At MIT, I was fortunate to conduct research on adversarial robustness of deep learning models, advised by Hadi Salman and Aleksander Mądry. I was also a teaching assistant for MIT’s flagship graduate-level machine learning class (6.867, now 6.7900) and for the statistical data analysis class (6.3720/3722). In past internships/research experiences, I’ve worked on causal intervention methods for mech interp at Redwood Research; researched ~quantitatively~ at JPMorgan Chase and WorldQuant; and investigated differential-geometric properties of black hole formation in general relativity with Marcus Khuri at Stony Brook University. Most recently, I was an AI resident at Haize Labs doing research and engineering for red-teaming, automated evals, and adversarial robustness.

selected works

  1. Endless Jailbreaks with Bijection Learning
    Brian RY Huang, Maximilian Li, and Leonard Tang
    ICLR, 2025
    Work done as part of Haize Labs.
    We devise a "bijection attack," an encoding scheme taught to a language model in-context which bypasses model alignment and comprises a highly effective jailbreak. We differentially modulate the complexity of our bijection scheme across different models and derive a quadratic scaling law, finding that, curiously, our bijection attack is stronger on higher-capability models.
  2. learnedarch.png
    Adversarial Learned Soups: Neural Network Averaging for Joint Clean and Robust Performance
    Brian RY Huang
    Master’s Thesis, 2023
    Supervised by Hadi Salman and Aleksander Mądry.

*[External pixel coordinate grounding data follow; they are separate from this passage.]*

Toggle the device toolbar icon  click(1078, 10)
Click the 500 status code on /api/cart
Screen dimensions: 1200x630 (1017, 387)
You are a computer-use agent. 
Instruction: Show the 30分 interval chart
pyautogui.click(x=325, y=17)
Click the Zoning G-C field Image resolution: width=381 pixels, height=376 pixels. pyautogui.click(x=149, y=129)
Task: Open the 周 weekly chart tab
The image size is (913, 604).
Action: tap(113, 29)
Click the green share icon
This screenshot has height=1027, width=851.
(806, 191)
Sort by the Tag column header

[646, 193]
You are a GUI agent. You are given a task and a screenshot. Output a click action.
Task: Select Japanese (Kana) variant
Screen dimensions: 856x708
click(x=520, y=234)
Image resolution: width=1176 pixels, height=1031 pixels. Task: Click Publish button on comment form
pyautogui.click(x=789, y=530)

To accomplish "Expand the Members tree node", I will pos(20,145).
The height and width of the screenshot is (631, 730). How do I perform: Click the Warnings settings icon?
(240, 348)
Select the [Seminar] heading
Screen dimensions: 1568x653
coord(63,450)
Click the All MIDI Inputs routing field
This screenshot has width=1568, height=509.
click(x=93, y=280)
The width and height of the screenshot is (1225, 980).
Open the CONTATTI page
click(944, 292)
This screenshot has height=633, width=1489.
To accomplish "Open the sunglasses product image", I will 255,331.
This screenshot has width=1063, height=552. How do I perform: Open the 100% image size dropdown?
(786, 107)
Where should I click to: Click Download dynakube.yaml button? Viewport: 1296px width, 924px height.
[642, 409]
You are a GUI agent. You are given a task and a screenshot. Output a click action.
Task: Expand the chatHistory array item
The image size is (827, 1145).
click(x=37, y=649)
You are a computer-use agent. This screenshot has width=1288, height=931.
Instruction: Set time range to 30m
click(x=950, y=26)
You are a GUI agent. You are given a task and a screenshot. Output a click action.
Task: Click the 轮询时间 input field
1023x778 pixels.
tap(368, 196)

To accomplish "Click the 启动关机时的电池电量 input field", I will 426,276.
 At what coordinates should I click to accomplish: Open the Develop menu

    We introduce weight-space interpolation methods to the adversarial robustness regime, devising a wrapper architecture to optimize the interpolation coefficients of a "model soup" via adversarial training. Varying the intensity of adversarial training (perturbation distance, TRADES weightings, etc.) leads to a smooth tradeoff between the resulting clean and robust accuracy of the interpolated model.
  3. Does It Know?: Probing and Benchmarking Uncertainty in Language Model Latent Beliefs
    Brian RY Huang, and Joe Kwon
    ATTRIB Workshop @ NeurIPS, 2023
    We extend the recent work of Contrast-Consistent Search by Burns et al., 2023, to detect uncertainty in the factual beliefs of language models. We create a toy dataset of timestamped news factoids as a true/false/uncertain classification benchmark for LLMs with a known training cutoff date.
  4. On Sufficient Conditions for Trapped Surfaces in Spherically Symmetric Spacetimes
    Brian RY Huang
    presented at Siemens Competition, 2017
    Some differential geometry / general relativity research on black hole formation that I was fortunate to conduct during high school!